Stored records
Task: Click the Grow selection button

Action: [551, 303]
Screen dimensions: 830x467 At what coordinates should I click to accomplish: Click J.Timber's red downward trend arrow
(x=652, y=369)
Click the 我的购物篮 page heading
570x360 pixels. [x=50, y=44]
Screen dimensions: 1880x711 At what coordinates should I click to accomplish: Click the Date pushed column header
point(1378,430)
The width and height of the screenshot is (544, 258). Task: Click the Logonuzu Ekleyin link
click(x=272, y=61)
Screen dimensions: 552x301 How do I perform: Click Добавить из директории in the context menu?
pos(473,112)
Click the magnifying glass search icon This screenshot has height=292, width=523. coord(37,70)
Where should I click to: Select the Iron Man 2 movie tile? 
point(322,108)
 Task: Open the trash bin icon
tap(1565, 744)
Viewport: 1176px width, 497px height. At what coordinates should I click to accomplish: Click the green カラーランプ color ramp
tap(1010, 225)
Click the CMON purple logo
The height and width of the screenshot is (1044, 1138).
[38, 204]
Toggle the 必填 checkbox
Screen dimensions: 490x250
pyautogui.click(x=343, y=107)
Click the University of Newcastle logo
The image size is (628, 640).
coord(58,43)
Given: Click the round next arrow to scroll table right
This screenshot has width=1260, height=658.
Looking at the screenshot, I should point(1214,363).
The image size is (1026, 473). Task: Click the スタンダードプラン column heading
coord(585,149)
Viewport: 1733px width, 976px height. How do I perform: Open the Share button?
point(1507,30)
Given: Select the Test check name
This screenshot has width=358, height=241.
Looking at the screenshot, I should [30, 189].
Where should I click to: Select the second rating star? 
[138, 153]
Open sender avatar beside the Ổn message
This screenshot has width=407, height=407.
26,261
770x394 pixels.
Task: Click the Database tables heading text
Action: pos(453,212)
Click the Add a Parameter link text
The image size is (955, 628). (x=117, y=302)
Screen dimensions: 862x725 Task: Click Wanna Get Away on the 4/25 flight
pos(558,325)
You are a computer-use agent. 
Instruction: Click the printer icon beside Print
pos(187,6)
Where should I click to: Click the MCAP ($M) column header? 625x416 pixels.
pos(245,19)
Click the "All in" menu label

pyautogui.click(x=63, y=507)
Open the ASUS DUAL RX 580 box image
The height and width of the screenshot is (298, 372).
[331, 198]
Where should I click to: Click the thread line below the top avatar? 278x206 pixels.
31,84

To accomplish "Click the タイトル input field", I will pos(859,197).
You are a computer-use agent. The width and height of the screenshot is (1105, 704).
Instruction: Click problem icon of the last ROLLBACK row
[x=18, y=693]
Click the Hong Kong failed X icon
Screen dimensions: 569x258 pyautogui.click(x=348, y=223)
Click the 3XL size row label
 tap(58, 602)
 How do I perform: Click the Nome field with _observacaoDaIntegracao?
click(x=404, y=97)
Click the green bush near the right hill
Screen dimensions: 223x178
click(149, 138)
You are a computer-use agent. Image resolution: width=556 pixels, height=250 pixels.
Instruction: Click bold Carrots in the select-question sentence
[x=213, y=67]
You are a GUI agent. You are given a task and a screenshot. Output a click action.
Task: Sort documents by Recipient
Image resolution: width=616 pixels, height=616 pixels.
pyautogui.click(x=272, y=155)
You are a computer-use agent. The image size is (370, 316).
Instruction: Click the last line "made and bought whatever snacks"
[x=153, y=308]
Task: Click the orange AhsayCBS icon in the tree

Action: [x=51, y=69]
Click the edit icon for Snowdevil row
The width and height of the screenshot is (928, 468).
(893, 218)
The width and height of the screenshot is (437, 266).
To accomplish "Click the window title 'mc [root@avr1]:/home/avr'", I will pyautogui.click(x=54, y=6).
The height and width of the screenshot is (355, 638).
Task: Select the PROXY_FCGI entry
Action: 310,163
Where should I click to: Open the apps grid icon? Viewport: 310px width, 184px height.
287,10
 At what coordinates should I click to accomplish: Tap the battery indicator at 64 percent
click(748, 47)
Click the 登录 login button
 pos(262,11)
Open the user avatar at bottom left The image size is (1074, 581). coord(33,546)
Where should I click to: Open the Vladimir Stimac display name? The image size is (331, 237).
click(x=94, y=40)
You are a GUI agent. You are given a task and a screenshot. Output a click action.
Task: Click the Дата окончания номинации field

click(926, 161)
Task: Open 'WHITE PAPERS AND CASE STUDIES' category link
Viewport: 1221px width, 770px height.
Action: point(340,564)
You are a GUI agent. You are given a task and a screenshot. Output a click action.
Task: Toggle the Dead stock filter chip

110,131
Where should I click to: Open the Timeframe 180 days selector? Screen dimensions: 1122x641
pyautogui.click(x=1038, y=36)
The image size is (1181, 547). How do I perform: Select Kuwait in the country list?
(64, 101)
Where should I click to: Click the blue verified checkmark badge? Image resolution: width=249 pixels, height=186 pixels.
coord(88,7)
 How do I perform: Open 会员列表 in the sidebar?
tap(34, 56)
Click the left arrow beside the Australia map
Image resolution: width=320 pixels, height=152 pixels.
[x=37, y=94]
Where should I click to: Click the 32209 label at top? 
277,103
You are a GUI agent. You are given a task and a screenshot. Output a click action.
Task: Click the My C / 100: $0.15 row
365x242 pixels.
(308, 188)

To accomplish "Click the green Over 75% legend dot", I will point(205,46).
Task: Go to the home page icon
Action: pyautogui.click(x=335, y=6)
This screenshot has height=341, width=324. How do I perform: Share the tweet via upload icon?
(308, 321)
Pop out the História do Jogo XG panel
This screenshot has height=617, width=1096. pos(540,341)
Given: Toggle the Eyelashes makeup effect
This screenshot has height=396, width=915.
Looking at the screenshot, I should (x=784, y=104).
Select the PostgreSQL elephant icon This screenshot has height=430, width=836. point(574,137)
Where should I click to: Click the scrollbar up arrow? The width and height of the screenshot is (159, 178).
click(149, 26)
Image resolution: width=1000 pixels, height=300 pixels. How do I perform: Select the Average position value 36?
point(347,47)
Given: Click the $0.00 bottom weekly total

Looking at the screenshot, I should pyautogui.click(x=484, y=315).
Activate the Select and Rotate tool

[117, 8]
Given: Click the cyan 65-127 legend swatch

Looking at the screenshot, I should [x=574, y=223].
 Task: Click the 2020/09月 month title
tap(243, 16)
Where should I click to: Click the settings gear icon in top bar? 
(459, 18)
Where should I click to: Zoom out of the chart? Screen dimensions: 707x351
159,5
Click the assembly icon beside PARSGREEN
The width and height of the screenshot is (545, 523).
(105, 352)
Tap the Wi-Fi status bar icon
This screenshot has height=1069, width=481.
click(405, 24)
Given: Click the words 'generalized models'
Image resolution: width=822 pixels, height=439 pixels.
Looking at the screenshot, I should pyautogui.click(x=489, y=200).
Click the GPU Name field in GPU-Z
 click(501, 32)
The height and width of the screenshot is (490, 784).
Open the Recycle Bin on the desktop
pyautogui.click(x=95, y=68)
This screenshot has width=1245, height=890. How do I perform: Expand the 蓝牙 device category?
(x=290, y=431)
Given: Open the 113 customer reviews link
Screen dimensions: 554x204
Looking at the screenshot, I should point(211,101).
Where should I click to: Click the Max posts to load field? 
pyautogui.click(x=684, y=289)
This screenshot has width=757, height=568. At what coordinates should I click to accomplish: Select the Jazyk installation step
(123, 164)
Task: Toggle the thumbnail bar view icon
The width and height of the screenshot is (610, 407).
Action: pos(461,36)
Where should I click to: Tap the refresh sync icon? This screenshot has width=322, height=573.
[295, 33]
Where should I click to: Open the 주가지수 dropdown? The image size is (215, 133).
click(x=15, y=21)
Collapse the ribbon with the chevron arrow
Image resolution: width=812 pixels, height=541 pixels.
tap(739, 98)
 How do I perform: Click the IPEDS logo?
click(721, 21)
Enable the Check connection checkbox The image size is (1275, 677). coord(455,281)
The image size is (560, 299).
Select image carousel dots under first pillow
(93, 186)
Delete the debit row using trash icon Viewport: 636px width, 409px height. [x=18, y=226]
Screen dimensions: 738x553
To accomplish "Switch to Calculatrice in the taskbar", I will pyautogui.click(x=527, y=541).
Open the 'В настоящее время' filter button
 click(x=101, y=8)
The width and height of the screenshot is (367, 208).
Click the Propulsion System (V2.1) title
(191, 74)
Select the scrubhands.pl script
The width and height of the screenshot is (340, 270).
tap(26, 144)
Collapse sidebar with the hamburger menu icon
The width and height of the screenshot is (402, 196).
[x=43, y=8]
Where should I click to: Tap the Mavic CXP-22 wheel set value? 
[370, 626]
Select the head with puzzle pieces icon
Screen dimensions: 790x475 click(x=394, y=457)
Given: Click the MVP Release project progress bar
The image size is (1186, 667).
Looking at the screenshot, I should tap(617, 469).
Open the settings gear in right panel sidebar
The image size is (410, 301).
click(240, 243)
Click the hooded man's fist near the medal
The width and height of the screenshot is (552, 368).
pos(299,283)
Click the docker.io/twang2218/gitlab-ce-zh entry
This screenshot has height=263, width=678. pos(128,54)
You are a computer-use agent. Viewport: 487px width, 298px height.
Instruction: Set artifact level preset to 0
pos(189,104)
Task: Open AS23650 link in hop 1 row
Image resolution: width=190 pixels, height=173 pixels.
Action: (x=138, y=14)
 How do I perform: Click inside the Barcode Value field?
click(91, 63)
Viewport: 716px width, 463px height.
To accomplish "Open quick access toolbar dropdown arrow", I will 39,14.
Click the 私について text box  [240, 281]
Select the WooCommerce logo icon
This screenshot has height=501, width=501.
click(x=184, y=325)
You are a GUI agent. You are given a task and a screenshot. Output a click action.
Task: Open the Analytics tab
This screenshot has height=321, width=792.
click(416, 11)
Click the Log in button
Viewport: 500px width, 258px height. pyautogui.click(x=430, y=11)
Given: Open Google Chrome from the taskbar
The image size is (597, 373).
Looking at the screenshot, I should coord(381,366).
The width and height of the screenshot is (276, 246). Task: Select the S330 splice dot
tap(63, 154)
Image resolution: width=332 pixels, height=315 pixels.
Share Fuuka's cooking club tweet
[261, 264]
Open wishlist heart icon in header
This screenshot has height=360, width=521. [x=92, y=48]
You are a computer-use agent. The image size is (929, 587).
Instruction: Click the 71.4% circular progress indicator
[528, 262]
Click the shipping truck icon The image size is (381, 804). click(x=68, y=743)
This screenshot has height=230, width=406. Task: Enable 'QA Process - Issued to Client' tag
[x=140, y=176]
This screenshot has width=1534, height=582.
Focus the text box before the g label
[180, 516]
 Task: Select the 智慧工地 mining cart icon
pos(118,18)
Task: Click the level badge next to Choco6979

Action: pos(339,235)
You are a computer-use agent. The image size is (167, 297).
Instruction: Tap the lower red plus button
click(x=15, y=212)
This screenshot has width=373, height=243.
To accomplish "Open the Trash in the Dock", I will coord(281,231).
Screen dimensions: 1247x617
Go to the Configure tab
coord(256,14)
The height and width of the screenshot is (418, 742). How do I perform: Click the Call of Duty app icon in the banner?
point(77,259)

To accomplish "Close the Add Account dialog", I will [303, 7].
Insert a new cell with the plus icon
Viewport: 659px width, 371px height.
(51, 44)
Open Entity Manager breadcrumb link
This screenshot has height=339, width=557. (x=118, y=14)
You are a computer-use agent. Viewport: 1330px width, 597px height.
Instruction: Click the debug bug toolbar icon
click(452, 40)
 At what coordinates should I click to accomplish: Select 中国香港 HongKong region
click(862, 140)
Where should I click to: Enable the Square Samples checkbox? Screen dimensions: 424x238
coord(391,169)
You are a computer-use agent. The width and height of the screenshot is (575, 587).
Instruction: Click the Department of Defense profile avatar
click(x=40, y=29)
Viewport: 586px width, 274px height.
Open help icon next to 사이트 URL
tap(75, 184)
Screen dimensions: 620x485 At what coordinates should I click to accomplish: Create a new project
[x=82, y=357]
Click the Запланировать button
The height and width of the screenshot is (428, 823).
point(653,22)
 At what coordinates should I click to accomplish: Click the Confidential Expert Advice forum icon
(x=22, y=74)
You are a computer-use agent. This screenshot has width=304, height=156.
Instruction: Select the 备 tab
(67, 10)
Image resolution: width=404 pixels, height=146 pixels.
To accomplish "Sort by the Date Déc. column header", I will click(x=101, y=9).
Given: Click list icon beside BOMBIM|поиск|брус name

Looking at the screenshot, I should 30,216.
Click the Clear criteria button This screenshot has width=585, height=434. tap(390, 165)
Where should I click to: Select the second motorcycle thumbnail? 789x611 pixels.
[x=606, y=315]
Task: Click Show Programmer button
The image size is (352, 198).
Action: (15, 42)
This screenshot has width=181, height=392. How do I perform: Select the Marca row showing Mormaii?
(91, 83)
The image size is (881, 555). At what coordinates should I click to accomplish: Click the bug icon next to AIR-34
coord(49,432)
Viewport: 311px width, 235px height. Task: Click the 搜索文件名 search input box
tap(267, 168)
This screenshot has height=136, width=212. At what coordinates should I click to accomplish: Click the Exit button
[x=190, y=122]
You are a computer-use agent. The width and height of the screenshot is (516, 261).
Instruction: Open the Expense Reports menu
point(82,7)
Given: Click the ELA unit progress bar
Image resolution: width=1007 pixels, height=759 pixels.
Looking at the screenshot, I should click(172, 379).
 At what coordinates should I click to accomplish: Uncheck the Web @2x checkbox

__Exercise aim__
Reproduce only the lines above spanning from the line containing "Task: Toggle the Dead stock filter chip" through the line containing "Task: Click the My C / 100: $0.15 row", word for word.

__Response to this task__
Task: Toggle the Dead stock filter chip

110,131
Where should I click to: Open the Timeframe 180 days selector? Screen dimensions: 1122x641
pyautogui.click(x=1038, y=36)
The image size is (1181, 547). How do I perform: Select Kuwait in the country list?
(64, 101)
Where should I click to: Click the blue verified checkmark badge? Image resolution: width=249 pixels, height=186 pixels.
coord(88,7)
 How do I perform: Open 会员列表 in the sidebar?
tap(34, 56)
Click the left arrow beside the Australia map
Image resolution: width=320 pixels, height=152 pixels.
[x=37, y=94]
Where should I click to: Click the 32209 label at top? 
277,103
You are a GUI agent. You are given a task and a screenshot. Output a click action.
Task: Click the My C / 100: $0.15 row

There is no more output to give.